Schweiz kritisiert Russland im Gift-Streit

Im Fall der Giftattacke auf den früheren russischen Doppelspion Sergej Skripal war nach Angaben der Organisation für das Verbot chemischer Waffen (OPCW) nur ein Nervengift eingesetzt worden. Die Schweiz kritisierte anderslautende Aussagen Russlands als "inakzeptabel".
Das Hauptquartier der Organisation für das Verbot chemischer Waffen (OPCW) in Den Haag.
Bild: KEYSTONE/EPA ANP/EVERT-JAN DANIELS

OPCW-Chef Ahmet Üzümcü wies am Mittwoch in Den Haag Darstellungen Moskaus als falsch zurück, wonach zum Beispiel das auf C-Kampfstoffe spezialisierte Labor Spiez im Kanton Bern auch Spuren eines westlichen Giftes entdeckt hatte.

OPCW-Experten hatten festgestellt, dass Skripal und seine Tochter Julia mit dem in der damaligen Sowjetunion fabrizierten Giftstoff Nowitschok angegriffen worden waren. "Es gab keine andere Chemikalie, die von den Labors identifiziert wurde", sagte Üzümcü.
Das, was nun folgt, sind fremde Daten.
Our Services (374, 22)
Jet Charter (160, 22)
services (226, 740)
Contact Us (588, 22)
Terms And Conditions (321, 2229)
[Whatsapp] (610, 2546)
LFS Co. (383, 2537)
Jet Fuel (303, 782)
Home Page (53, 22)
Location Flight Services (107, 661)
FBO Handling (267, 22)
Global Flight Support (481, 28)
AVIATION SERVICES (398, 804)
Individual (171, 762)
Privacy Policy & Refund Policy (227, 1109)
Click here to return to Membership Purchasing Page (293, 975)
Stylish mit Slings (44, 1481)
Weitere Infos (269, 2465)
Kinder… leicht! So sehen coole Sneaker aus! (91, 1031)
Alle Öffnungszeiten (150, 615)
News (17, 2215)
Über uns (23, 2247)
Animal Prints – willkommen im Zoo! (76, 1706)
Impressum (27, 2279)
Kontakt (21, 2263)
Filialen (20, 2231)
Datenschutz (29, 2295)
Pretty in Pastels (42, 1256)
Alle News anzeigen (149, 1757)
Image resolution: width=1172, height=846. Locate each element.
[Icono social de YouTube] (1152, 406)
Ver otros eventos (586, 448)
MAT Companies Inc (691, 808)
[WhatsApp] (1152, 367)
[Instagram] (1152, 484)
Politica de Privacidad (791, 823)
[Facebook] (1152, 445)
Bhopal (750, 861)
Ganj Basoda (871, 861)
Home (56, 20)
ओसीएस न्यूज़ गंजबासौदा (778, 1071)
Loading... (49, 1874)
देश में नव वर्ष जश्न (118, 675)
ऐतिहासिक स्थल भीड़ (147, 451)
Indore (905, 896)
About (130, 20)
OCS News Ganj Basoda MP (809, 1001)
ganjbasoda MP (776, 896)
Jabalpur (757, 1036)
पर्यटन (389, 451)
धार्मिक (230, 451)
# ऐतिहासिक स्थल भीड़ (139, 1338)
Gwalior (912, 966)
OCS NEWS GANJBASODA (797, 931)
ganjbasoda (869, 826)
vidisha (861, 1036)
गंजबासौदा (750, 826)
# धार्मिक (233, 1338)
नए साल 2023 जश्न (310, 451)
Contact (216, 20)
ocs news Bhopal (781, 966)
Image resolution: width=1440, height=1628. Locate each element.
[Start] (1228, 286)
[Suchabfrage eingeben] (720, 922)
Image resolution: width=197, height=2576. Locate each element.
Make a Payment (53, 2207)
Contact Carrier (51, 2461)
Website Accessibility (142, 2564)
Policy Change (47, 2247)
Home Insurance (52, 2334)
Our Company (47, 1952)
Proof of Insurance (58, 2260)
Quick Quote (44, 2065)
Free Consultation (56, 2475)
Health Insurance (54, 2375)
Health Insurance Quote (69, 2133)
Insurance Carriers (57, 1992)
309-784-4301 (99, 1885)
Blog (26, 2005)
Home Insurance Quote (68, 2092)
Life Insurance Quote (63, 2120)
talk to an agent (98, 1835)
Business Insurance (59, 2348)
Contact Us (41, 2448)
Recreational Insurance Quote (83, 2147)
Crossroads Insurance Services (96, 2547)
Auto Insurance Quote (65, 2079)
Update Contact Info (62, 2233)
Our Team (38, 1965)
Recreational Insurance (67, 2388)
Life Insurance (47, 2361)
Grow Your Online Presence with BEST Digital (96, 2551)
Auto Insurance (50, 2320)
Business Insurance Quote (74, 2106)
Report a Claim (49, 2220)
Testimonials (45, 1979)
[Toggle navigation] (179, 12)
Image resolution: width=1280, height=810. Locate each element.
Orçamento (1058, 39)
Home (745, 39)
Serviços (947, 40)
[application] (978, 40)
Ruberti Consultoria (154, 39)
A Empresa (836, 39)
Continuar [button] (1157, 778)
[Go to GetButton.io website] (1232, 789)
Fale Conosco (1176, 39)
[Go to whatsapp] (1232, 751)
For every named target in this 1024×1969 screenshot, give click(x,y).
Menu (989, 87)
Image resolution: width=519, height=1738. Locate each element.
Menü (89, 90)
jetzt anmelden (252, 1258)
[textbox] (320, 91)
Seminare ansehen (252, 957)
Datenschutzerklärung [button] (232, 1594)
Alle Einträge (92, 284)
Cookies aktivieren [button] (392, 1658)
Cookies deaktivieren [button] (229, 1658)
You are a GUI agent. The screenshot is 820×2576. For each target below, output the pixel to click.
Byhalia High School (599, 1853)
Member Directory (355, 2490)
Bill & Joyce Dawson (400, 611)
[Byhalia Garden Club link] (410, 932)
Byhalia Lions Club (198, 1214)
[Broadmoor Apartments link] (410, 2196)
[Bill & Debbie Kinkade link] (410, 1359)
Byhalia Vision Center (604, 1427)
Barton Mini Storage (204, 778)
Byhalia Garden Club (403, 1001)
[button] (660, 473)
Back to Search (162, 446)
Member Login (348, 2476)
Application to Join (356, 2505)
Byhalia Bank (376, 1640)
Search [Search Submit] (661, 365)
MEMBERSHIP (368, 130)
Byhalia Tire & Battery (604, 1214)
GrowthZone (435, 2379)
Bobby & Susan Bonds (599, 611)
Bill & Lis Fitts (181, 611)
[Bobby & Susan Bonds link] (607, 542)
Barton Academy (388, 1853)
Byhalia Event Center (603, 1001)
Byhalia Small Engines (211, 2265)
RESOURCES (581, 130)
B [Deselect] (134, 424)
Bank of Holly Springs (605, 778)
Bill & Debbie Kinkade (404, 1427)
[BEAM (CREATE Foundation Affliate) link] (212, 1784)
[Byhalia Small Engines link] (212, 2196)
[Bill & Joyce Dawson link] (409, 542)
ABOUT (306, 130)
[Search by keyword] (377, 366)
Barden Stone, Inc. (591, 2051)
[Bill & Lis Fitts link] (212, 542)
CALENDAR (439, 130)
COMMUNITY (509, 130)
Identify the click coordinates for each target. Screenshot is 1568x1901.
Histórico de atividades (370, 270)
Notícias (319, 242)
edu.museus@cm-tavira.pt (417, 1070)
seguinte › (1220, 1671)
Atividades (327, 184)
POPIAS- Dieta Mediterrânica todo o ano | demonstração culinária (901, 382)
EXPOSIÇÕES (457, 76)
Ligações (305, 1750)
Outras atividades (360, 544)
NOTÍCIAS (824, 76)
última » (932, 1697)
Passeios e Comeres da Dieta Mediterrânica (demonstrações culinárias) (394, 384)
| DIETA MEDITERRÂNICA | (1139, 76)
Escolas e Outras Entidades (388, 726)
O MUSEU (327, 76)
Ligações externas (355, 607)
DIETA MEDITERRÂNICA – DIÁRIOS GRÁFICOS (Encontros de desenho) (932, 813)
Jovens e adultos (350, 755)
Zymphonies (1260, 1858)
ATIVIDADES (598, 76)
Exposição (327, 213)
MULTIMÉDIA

Der russische Aussenminister Sergej Lawrow hatte zuvor erklärt, dass ein Schweizer Labor in den Proben auch das im Westen produzierte Nervengift BZ entdeckt habe - gemeint hatte er das Labor Spiez.

Der OPCW-Chef sagte, dass sich BZ in einer Kontrollprobe befunden habe. Solche Proben würde die OPCW nach ihrem Standard-Verfahren zu den Labors schicken, um die Qualität der Untersuchungsmethoden zu prüfen.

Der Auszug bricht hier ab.